Extracting tables from PDFs is essential when valuable data is locked in an uneditable format, preventing easy analysis and reporting. Using pdfplumber simplifies this process by offering precise control over complex layouts, ensuring accurate extraction of tabular data. Its seamless integration with pandas allows the data to be converted into Excel, making it easier to clean, manipulate, and analyze.

Libraries to import

import pdfplumber
import pandas as pd

Importing pdf file

pdf_path = 'sample_data.pdf'

Data Description

This is a sample data contains recorded automobile land speed records, including notable achievements such as speeds from early races in 1898 and 1904, up to more recent attempts to break the 800 mph barrier, all governed by the Federation International de L’Automobile (FIA).

Below is a screenshot of page 2, where the table from the PDF is displayed.

Extracting pdf table in python DataFrame

Initialization and Opening the PDF File:

The Data=[] initializes an empty list called Data to store the extracted table data
This line opens the PDF file using pdfplumber. The with statement ensures that the file is properly closed after processing.

Data=[]
with pdfplumber.open(pdf_path) as pdf:

Accessing a Specific Page:

This retrieves the second page of the PDF (page indexing starts at 0) where the table is located.

page = pdf.pages[1]

Extracting the Table:

This line uses extract_table() to extract the table data from the page. The table variable now contains the table’s data, where the first element is the header and the rest are rows.

table = page.extract_table()

Separating Header and Rows:

header=table[0]
rows=table[1:]

Here, header stores the first row of the table, which contains column names, while rows stores the remaining rows of data.

Appending Rows to Data List:

for row in rows:
        Data.append(row)

This loop iterates through each row in rows and appends it to the Data list.

Creating a python DataFrame:

Data=pd.DataFrame(Data,columns=header)

Finally, this converts the Data list into a pandas DataFrame, using header for column names.

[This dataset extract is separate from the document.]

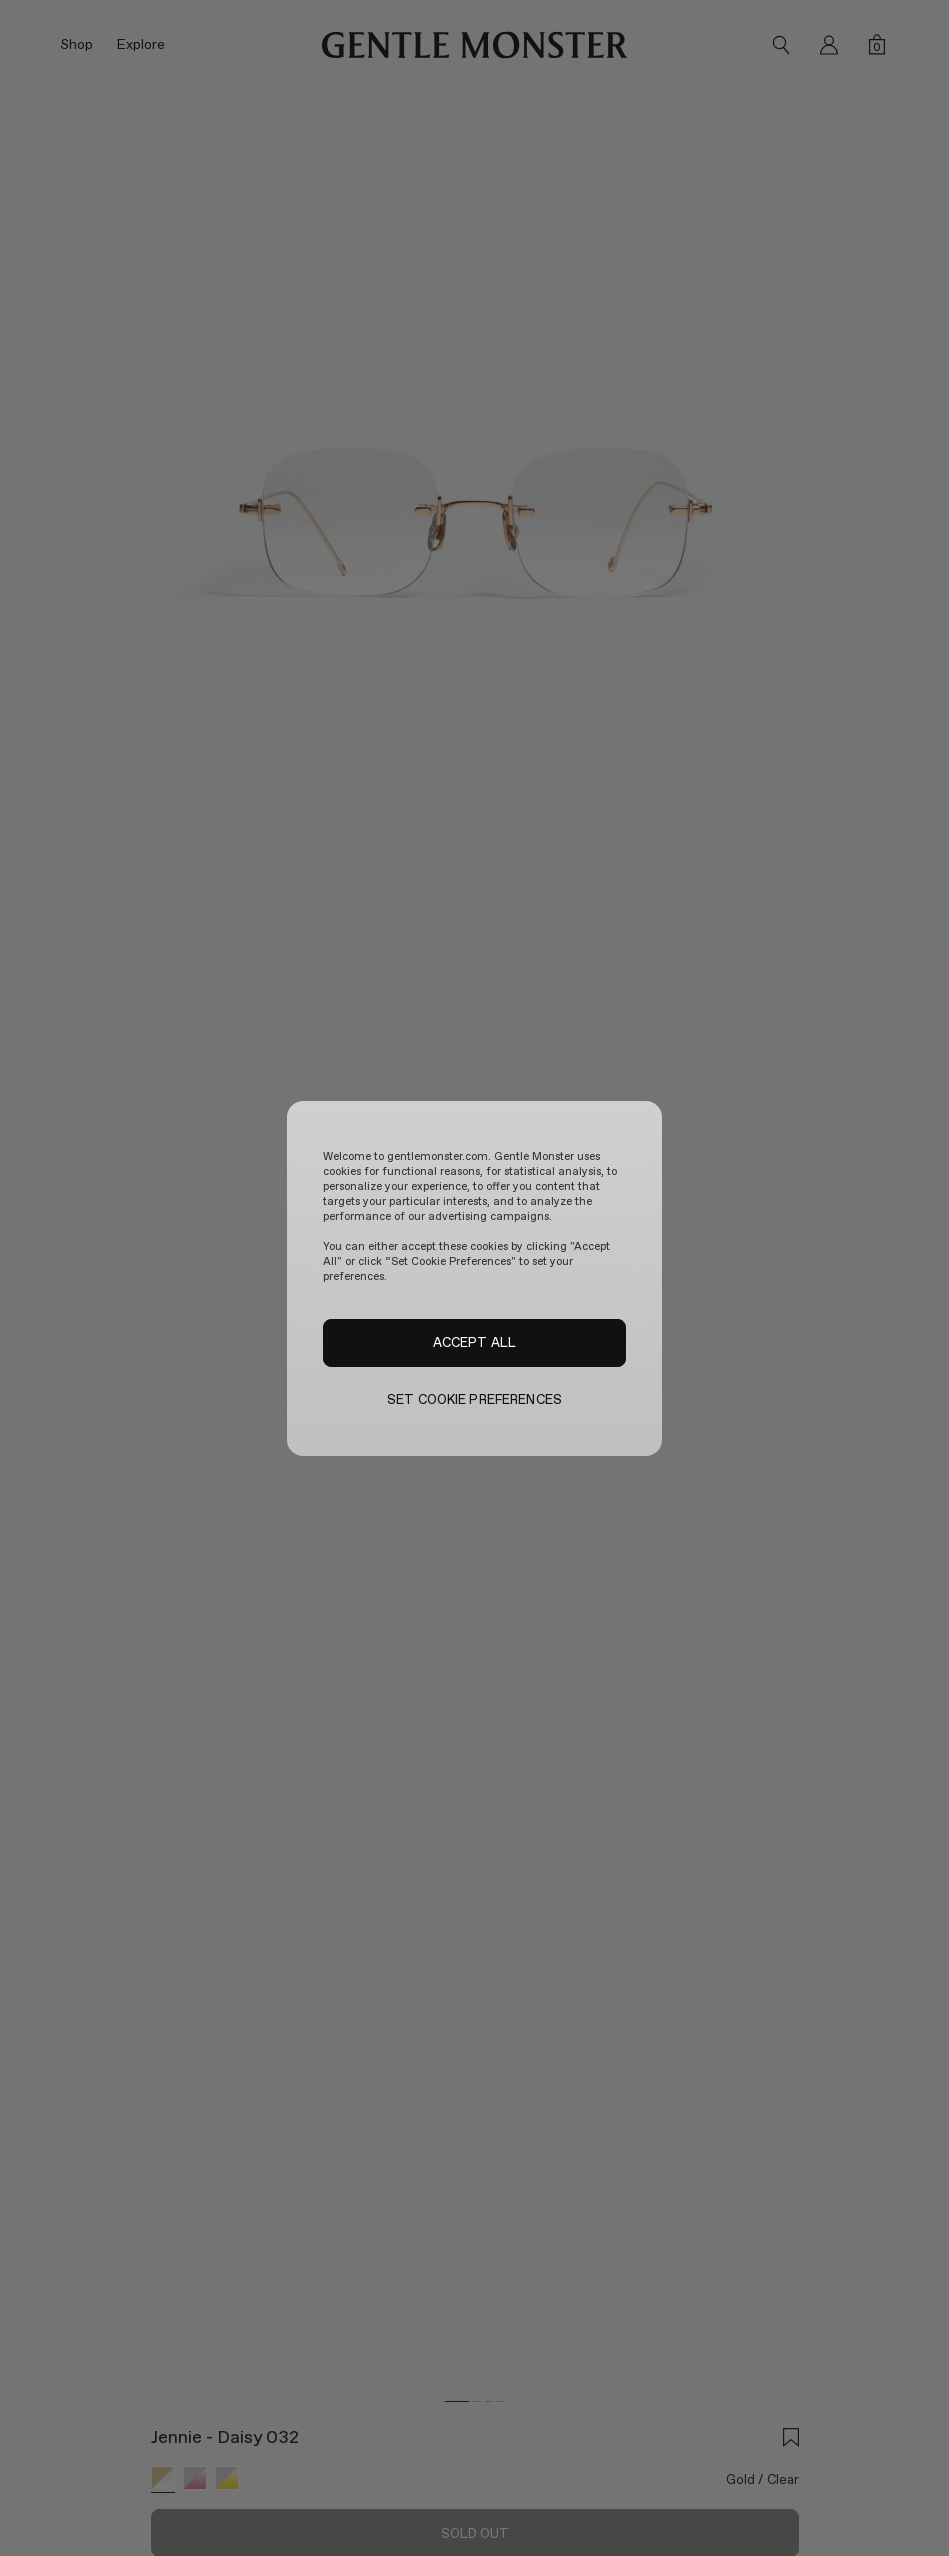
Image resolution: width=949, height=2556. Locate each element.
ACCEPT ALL (474, 1342)
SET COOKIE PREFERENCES (474, 1399)
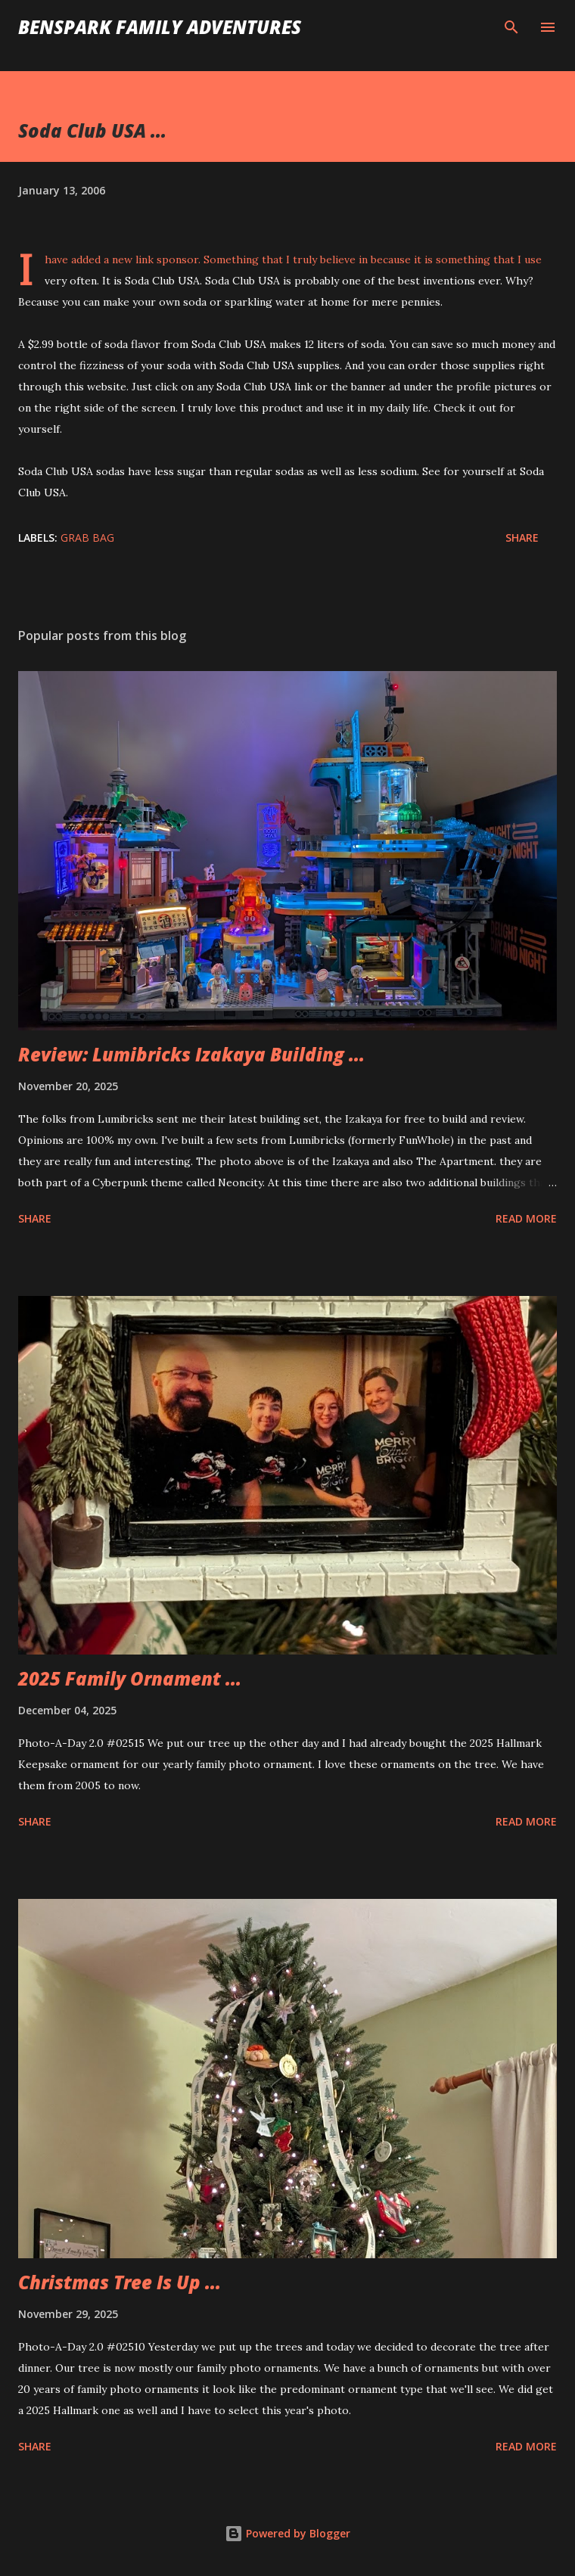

The resulting DataFrame is now ready for further analysis or manipulation.

	Speed (mph)	Driver	Car	Engine Date	Date
0	407.447	Craig Breedlove	Spirit of America	GE J47	8/5/63
1	413.199	Tom Green	Wingfoot Express	WE J46	10/2/64
2	434.22	Art Arfons	Green Monster	GE J79	10/5/64
3	468.719	Craig Breedlove	Spirit of America	GE J79	10/13/64
4	526.277	Craig Breedlove	Spirit of America	GE J79	10/15/65
5	536.712	Art Arfons	Green Monster	GE J79	10/27/65
6	555.127	Craig Breedlove	Spirit of America, Sonic 1	GE J79	11/2/65
7	576.553	Art Arfons	Green Monster	GE J79	11/7/65
8	600.601	Craig Breedlove	Spirit of America, Sonic 1	GE J79	11/15/65
9	622.407	Gary Gabelich	Blue Flame	Rocket	10/23/70
10	633.468	Richard Noble	Thrust 2	RR RG 146	10/4/83
11	763.035	Andy Green	Thrust SSC	RR Spey	10/15/97

Conclusion

Extracting tables from PDFs using pdfplumber is an efficient and powerful approach for unlocking valuable data trapped in static documents. By converting the extracted data into pandas-friendly formats, users can seamlessly transition from raw data to meaningful insights. This process not only saves time but also enhances data accuracy, ensuring smoother workflows for reporting and analysis. With the added flexibility of exporting the data to Excel, pdfplumber proves to be an indispensable tool for handling complex tabular data from PDFs.